Revision of Priority Sector Lending (PSL) Guidelines by RBI

 In an attempt to bring about a sharper focus on inclusive development and in order to align the PSL with emerging national priorities, RBI has undertaken a revision of PSL guidelines that would enable:

(1) Better credit penetration to credit deficient areas through: 
    (a) Announcement of fresh category for eligibility under bank funding:-
              (i) Start-ups with a lending limit of upto Rs. 50 crore
             (ii) Loans to farmers for installation of solar power plants for solarisation of grid connected agriculture pumps    
            (iii) Loans for setting up Compressed Bio Gas (CBG) plants
    (b) higher weightage (125%) has been assigned to incremental priority sector credit in 184 identified districts where priority sector credit flow has been comparatively low (per capita PSL less than Rs. 6,000). Lower weight (90%) would be assigned for incremental priority sector credit in the 205 identified districts where the credit flow is comparatively higher (per capita PSL greater than Rs. 25,000).
Interpretation for (b): 

Banks with operations in districts where the credit flow is comparatively lower will need to step up lending to the priority sector so that they can reap the benefit of lower risk weight while banks with operations in districts where the credit flow is comparatively higher will be encouraged to maintain the lending momentum, else they risk attracting higher risk weights. 

 (2) Increase the lending to small and marginal farmers and weaker sections of the society:  

(a) Lending targets prescribed for “small and marginal farmers” (SMF) and “weaker sections” are being increased in a phased manner.

Comprehensive Picture & Possible Scenario:

  • For regional rural banks (RRBs) and small finance banks (SFBs), the PSL target is 75%. The overall PSL target of only urban co-operative banks will go up in a phased manner from the existing target of 40%  to 75% by March-end FY 2024.
  • As per the revised targets for lending to SMFs (within the overall PSL target), banks (excluding urban co-operative banks) will need to step up loans to this segment in a phased manner from 8% in FY 2021 to 10% by FY 2024.
  • Lending target for weaker sections for domestic commercial banks and small finance banks goes up in a phased manner from 10% in FY 2021 to 12 % in FY 2024.
  • Applicable target for lending by all domestic banks (other than Urban Co-op Banks) and foreign banks with more than 20 branches to the non-corporate farmers for FY 2020-21 will be 12.14% of Adjusted Net Bank Credit (ANBC) or Credit Equivalent of Off-balance sheet exposure (CEOBE), whichever is higher.

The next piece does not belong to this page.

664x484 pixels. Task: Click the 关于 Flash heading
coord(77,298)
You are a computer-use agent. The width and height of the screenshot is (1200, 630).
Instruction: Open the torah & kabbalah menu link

These banks should make all efforts to reach the level of 13.5% of ANBC (erstwhile target for direct lending to agriculture sector).
  • Banks (excluding urban co-operative banks) will need to step up loans to this segment in a phased manner from 8% in FY 2021 to 10% by FY 2024.
(b) Higher credit limit (i.e upto Rs. 5 crore) has been specified for Farmers Producers Organisations (FPOs) / Farmers Producers Companies (FPCs) undertaking farming with assured marketing of their produce at a pre-determined price.

(3) Credit boost to renewable energy: Loan limits for renewable energy have been doubled from Rs. 15 crore to Rs. 30 crore. For individual households, the renewable energy loan limit will be Rs. 10 lakh per borrower.
(4) Improvement of Health infrastructure: Credit limit for health infrastructure (including that under "Ayushman Bharat" has been doubled to Rs. 10 crore (Tier 2 to Tier 6 cities).